Kinshasa, 17 mai 2026 (Lusa) — O Instituto Nacional de Investigação Biomédica (INRB) da República Democrática do Congo confirmou este domingo o primeiro caso de infeção pelo vírus Ébola em Goma, uma importante cidade no leste do país atualmente controlada pelo grupo armado M23.
Em declarações à agência AFP, o diretor do INRB em Kinshasa, professor Jean-Jacques Muyembe, explicou que o diagnóstico positivo foi validado por testes laboratoriais, tratando-se da viúva de um homem que faleceu devido à doença em Bunia, tendo a mulher viajado para Goma após a morte do marido.

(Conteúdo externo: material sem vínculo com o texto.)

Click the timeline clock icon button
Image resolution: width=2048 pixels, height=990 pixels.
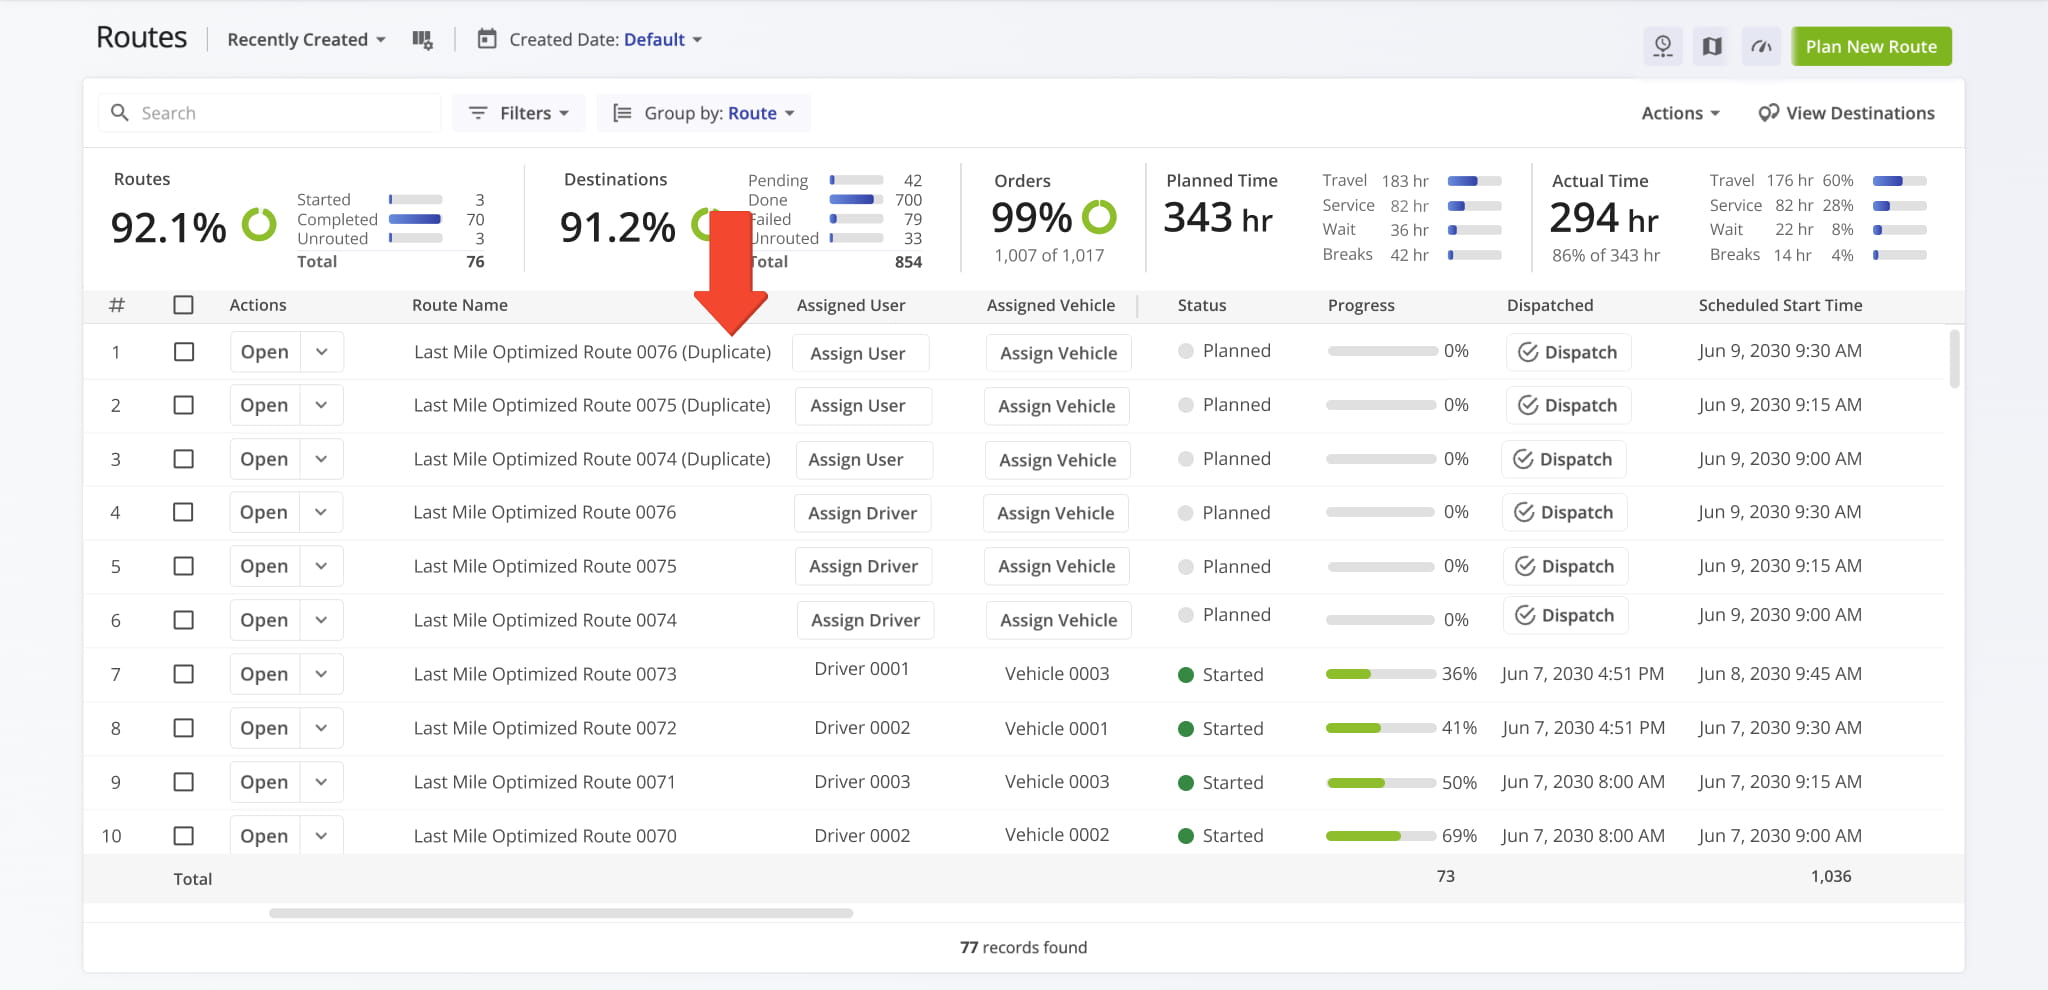1662,46
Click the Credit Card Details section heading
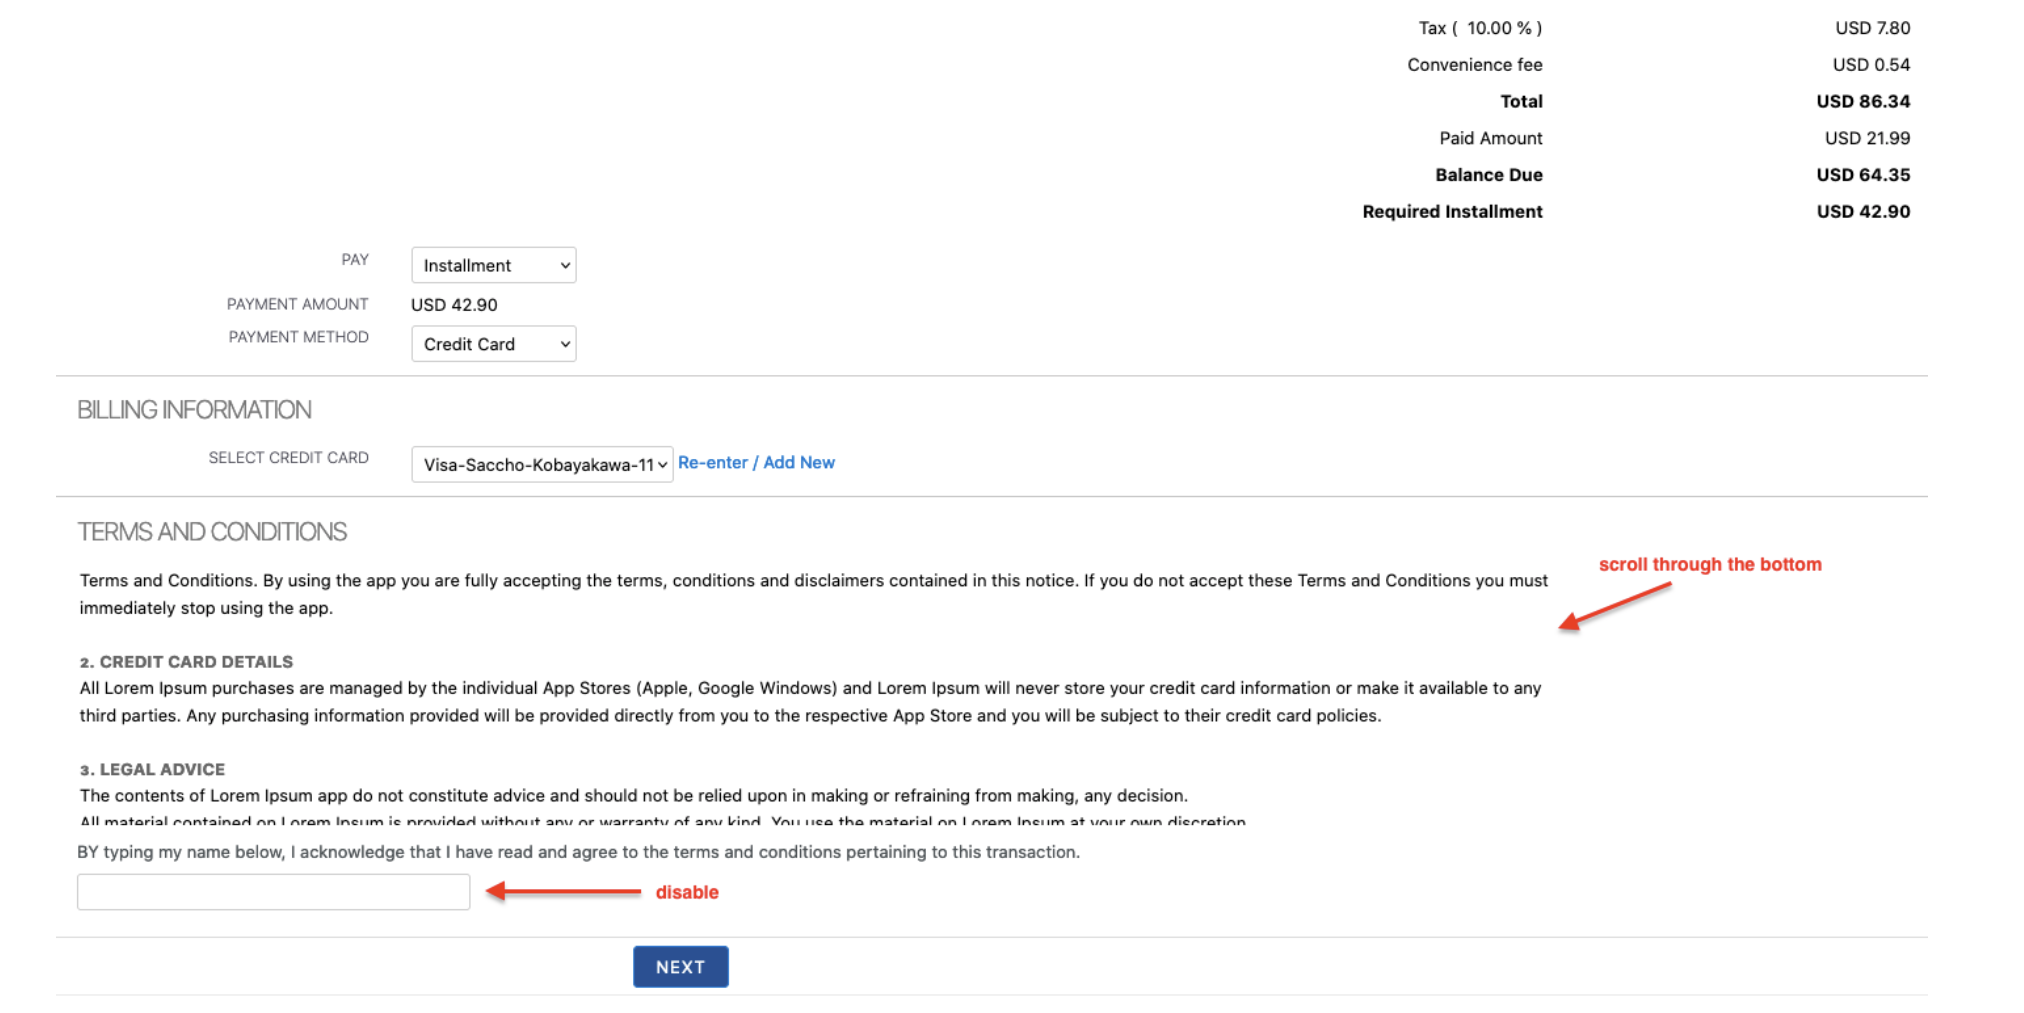This screenshot has width=2024, height=1013. click(x=186, y=662)
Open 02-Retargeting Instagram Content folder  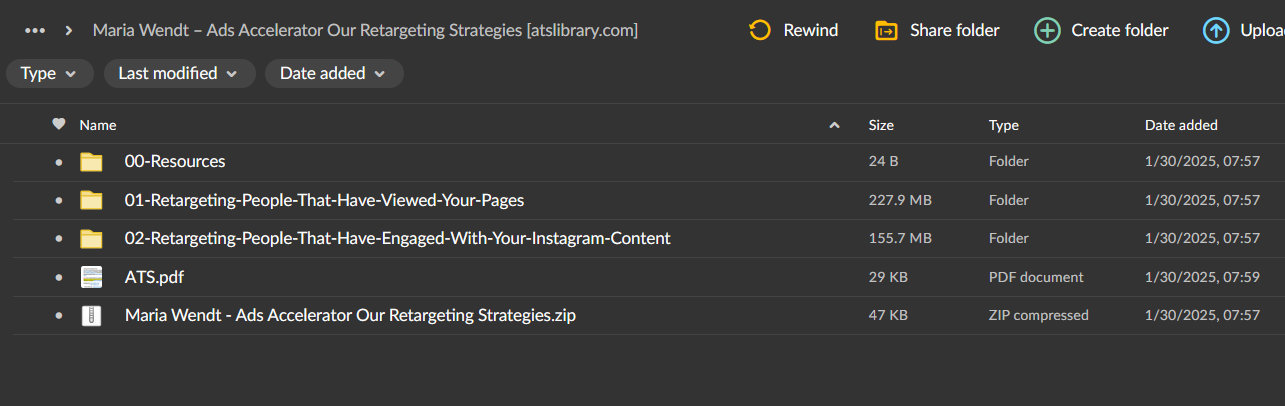tap(397, 238)
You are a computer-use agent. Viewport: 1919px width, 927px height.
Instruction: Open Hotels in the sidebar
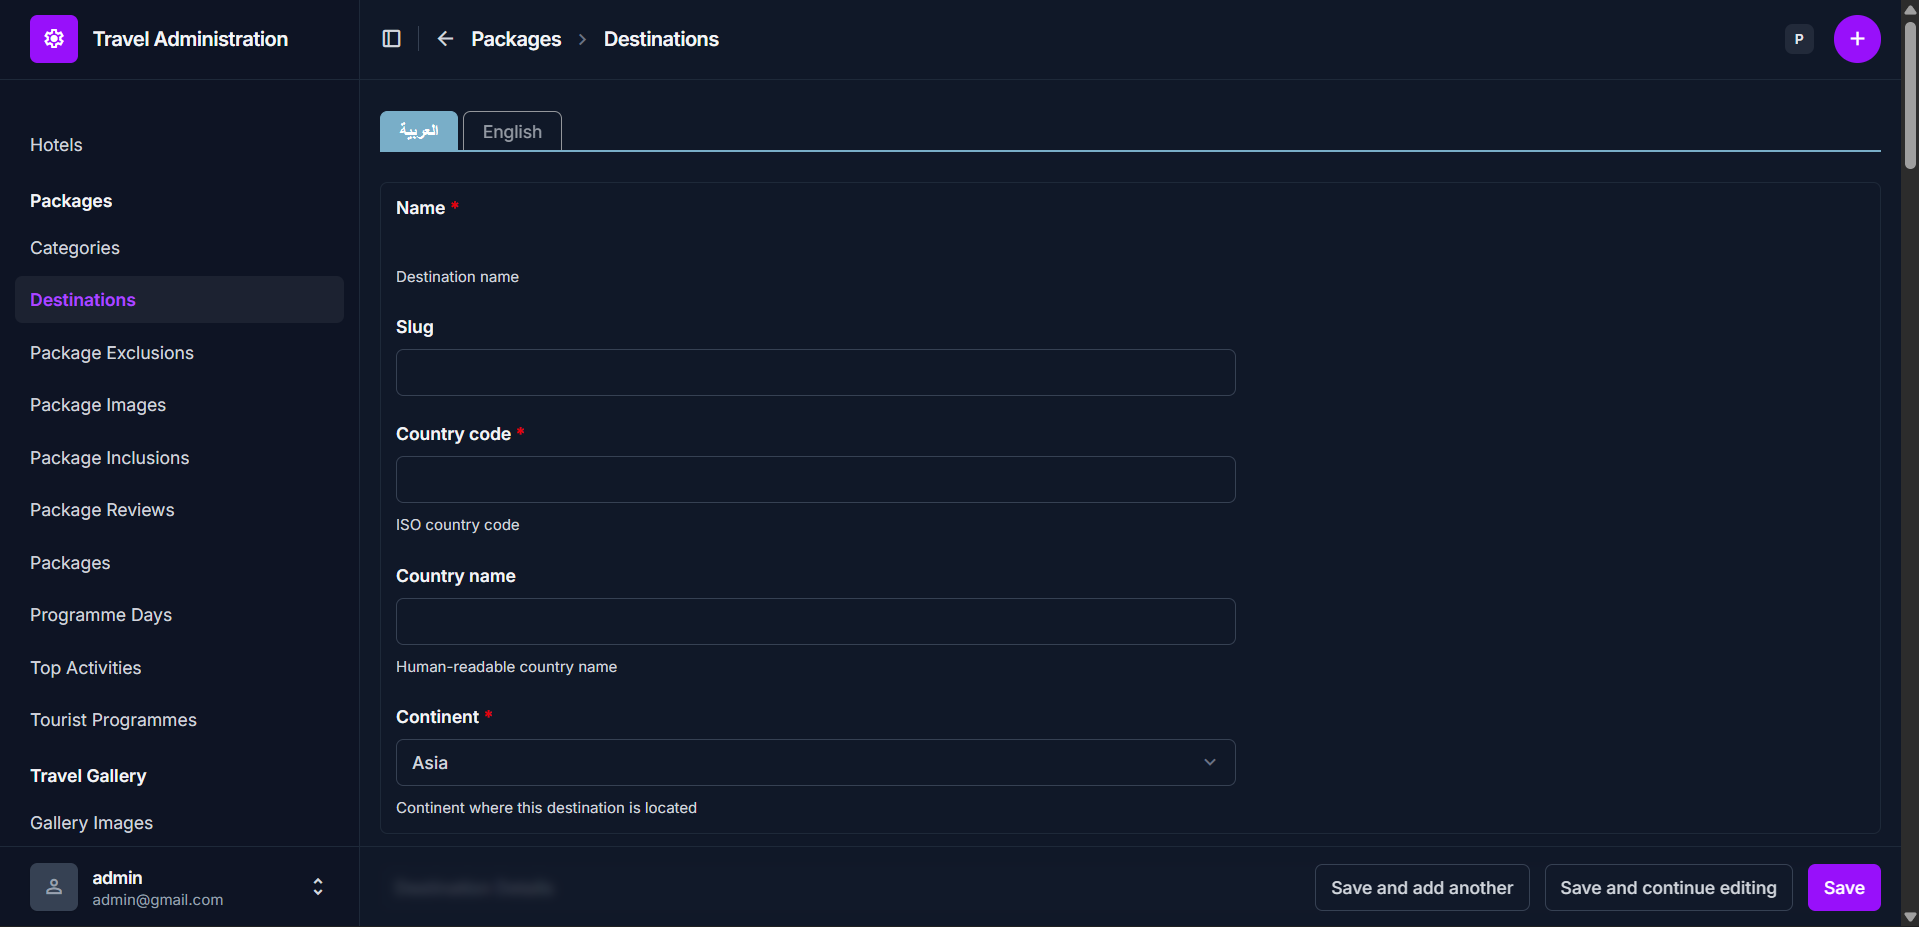56,145
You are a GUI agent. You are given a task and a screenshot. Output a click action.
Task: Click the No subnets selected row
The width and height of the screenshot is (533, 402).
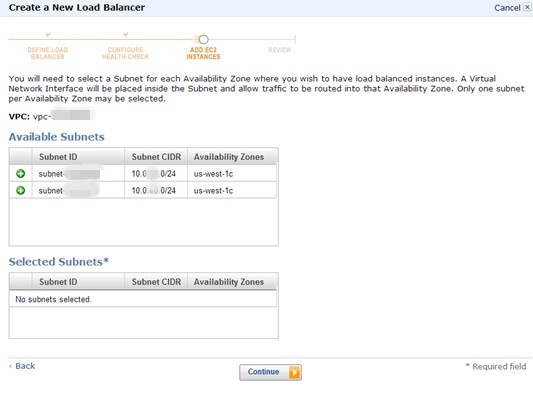pos(143,299)
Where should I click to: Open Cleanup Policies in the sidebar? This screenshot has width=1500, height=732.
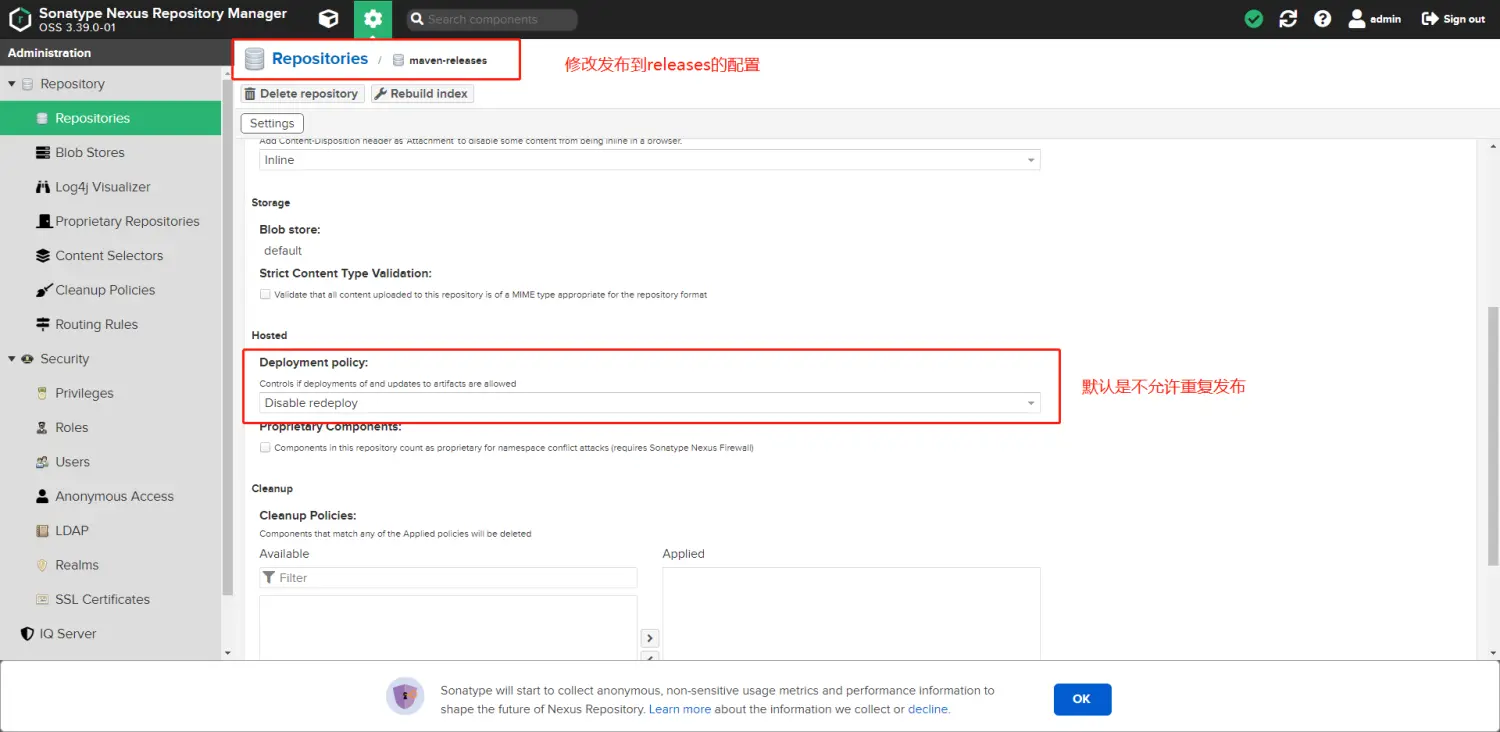pos(105,290)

Este novo contágio agrava a preocupação das autoridades sanitárias, visto que o surto, centrado na província de Ituri, já provocou 80 mortes e regista pelo menos 246 casos suspeitos nas localidades de Rwampara, Mongwalu e Bunia, segundo um comunicado do Ministério da Saúde congolês citado pela agência EFE.
O ministro da Saúde, Samuel Roger Kamba Mulamba, alertou para a gravidade da situação, sublinhando que esta estirpe do vírus apresenta uma letalidade muito elevada e que ainda não existem vacinas ou tratamentos específicos disponíveis para a combater. De acordo com a Organização Mundial da Saúde (OMS), o vírus Ébola é transmitido por fluidos corporais, causa febre alta, fraqueza extrema e hemorragias, apresentando uma taxa de mortalidade entre os 60% e os 80%.
Face ao cenário de crise, o Governo congolês ativou o Centro de Operações de Emergência, reforçou o controlo fronteiriço e avançou com medidas urgentes, como assistência médica gratuita e o envio de equipas de intervenção rápida, apelando à população para que reforce a higiene e reporte sintomas sem entrar em pânico.
A resposta internacional também já está em marcha, com a OMS a enviar especialistas e cinco toneladas de material clínico a partir de Kinshasa para apoiar a linha da frente em Bunia, enquanto o Centro Africano de Controlo e Prevenção de Doenças (Africa CDC) da União Africana ativou um plano de contingência regional.
O Africa CDC alertou para o elevado risco de propagação devido ao intenso fluxo de pessoas ligadas à atividade mineira e à proximidade com o Sudão do Sul e com o Uganda, país que já notificou um caso importado, tendo a agência convocado para hoje uma reunião de urgência com a OMS e parceiros internacionais para garantir apoio político ao mais alto nível.
Este surto constitui a 16.ª ocorrência de Ébola na República Democrática do Congo desde a descoberta do vírus em 1976, sendo que o último episódio no país tinha sido registado no final de 2015, na província central de Kasai.